実態としては労働基準法上の労働者に該当する場合が多く、地域別最低賃金以上の時給を保証することが求められる。また、売上に応じた歩合給やバック(インセンティブ)が支給される場合も多い。
労働法規の適用
風俗営業で働く従業員であっても、労働基準法、労働契約法などの労働法規が適用される。また、社会保険の加入要件を満たす場合には、事業主は従業員を社会保険に加入させる義務がある。
男性従業員の雇用
キャバレーでは、ホステス以外にも、店長、支配人、マネージャー、ボーイ、バーテンダー、ドライバーなど、多様な男性従業員が働いている。これらの職種は、正社員、契約社員、アルバイトなど、様々な雇用形態で募集される。風俗男性求人や高収入男性求人として募集されることもある。
市場動向と経営環境
市場規模の推移
キャバレーの市場規模は、1970年代をピークに長期的な縮小傾向にある。キャバクラ、ガールズバー、コンセプトカフェなど、より手軽な価格帯の業態の登場により、キャバレーの客足は減少した。
食の安全・安心財団による外食産業市場規模推移の統計によれば、バー・キャバレー・ナイトクラブの市場規模は、1990年代の約2.4兆円から、2020年代には1兆円台へと大きく縮小している。
倒産動向
東京商工リサーチの調査によると、2024年上半期(1月から6月)の「バー、キャバレー、ナイトクラブ」の倒産件数は過去10年間で最多を記録した。
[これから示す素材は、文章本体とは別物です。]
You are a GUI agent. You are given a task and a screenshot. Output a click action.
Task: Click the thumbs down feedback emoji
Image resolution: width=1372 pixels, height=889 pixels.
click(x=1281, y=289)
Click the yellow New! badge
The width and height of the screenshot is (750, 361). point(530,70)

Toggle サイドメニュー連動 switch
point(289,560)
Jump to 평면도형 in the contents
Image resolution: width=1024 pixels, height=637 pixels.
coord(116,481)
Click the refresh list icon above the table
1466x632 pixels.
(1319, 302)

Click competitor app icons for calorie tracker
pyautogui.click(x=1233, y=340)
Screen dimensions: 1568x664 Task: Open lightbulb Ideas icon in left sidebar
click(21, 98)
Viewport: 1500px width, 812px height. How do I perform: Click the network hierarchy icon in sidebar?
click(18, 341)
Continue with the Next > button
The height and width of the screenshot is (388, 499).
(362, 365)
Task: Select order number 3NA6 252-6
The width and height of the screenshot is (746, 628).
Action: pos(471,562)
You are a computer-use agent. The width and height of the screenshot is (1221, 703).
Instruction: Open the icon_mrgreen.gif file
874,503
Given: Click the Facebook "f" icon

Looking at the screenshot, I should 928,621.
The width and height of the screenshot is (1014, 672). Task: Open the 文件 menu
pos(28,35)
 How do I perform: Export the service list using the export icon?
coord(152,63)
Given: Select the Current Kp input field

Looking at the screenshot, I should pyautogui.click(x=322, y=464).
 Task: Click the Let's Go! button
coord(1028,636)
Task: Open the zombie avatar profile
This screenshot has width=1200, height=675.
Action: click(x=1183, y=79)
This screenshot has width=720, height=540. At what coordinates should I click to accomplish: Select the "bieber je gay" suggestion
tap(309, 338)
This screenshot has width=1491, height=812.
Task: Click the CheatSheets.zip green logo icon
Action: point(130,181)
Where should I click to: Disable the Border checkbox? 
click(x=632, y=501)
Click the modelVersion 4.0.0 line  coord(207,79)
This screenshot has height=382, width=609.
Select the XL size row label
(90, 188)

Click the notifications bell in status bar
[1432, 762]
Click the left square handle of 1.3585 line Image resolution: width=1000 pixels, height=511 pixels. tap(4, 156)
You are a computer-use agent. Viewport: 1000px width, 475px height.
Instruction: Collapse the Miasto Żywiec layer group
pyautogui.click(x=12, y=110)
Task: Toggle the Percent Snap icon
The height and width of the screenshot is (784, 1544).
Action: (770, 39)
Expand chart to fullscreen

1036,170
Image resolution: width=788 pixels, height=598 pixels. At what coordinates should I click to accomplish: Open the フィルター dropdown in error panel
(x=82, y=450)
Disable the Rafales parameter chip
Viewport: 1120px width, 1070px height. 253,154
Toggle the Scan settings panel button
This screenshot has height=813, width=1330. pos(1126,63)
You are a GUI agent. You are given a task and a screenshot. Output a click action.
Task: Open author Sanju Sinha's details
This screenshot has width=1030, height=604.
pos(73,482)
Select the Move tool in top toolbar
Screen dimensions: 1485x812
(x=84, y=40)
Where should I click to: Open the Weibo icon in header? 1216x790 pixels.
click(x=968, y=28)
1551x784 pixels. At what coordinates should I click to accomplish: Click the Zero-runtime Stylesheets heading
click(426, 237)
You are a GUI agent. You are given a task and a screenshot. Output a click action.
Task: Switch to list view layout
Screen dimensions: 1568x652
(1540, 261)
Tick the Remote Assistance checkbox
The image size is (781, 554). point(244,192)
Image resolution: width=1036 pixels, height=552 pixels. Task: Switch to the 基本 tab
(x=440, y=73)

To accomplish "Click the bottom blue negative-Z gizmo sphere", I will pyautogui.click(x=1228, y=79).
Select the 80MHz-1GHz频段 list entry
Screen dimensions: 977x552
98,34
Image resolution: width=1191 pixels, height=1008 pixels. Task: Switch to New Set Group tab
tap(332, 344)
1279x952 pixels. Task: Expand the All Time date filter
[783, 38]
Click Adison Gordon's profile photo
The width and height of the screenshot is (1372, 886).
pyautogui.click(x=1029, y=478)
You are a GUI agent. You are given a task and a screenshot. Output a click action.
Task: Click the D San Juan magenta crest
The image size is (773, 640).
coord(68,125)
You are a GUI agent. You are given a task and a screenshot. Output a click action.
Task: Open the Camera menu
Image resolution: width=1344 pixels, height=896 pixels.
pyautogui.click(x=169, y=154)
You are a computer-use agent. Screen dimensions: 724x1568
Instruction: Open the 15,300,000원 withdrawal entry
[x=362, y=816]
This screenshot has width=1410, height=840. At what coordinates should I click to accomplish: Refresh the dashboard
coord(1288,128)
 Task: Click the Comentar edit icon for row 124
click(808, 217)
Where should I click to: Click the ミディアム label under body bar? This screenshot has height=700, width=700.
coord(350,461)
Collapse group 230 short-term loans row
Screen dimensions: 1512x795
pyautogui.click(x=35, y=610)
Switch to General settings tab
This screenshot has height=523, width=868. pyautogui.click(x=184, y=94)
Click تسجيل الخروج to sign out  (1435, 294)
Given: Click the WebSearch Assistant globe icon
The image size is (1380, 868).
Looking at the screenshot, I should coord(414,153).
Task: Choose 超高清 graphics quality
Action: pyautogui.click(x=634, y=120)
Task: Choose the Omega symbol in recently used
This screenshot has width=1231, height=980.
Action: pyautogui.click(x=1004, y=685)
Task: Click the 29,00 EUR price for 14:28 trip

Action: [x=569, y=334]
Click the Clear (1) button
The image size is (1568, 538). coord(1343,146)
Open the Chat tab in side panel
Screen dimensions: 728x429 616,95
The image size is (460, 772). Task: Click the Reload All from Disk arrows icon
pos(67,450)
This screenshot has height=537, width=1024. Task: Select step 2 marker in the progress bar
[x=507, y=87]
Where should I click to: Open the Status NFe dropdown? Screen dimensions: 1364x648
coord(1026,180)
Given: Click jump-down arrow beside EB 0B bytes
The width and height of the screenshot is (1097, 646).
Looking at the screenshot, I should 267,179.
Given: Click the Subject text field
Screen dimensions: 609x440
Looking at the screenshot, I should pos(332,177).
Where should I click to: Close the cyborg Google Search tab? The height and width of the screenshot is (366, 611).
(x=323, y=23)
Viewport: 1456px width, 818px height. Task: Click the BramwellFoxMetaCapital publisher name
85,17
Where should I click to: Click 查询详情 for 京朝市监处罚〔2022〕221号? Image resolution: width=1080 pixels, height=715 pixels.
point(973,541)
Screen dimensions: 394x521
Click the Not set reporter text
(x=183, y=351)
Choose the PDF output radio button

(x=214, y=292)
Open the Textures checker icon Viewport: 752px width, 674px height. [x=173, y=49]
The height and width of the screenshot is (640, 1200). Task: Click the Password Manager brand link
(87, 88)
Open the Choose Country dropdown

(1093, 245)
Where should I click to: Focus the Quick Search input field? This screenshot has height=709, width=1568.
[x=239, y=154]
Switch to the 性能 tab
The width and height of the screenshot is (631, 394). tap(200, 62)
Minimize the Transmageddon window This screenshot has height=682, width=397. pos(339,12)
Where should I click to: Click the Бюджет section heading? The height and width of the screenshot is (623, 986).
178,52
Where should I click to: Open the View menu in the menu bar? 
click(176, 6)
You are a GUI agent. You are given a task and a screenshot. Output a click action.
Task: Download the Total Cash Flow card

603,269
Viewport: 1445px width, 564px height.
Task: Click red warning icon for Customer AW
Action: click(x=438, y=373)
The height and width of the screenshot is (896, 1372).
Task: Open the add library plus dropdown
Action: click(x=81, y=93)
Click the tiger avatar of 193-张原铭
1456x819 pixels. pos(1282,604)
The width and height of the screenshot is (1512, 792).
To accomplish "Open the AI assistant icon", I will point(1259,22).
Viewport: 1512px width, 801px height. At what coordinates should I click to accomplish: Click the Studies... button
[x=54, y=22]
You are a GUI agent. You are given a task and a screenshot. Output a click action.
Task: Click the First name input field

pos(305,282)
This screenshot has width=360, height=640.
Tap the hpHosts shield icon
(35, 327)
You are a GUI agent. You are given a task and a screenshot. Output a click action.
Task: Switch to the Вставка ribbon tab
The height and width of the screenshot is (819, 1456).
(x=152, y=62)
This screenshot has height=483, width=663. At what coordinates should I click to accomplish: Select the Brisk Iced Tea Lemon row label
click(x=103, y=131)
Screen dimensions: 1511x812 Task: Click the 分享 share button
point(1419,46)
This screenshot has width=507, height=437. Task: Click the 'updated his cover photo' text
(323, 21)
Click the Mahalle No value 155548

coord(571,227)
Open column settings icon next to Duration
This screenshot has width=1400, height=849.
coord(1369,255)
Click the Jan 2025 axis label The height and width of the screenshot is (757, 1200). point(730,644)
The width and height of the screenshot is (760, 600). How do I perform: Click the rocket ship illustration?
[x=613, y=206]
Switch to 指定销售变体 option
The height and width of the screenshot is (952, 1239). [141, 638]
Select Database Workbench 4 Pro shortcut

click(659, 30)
特に「キャバクラ」の倒産は10件(前年同期比150.0%増)と過去最多を更新した。
2026年1月の「飲食業」倒産は92件(前年同月比8.2%増)で、1月としては1997年以降の30年間で最多となった。特に「バー、キャバレー、ナイトクラブ」の倒産は急増しており、業界全体が厳しい経営環境に直面している。
文化的影響と遺産
昭和文化の象徴
キャバレーは、昭和時代の日本における大人の社交場として、文化的に重要な役割を果たした。政財界の重鎮が集う場でもあり、ビジネスや政治の舞台裏での交渉の場としても機能した。
建築と空間
大規模なグランドキャバレーは、絢爛豪華な内装、広大なダンスフロア、本格的なステージ設備を備え、独特の空間を演出した。これらの建築物の一部は、閉店後にイベントスペースとして再利用されている。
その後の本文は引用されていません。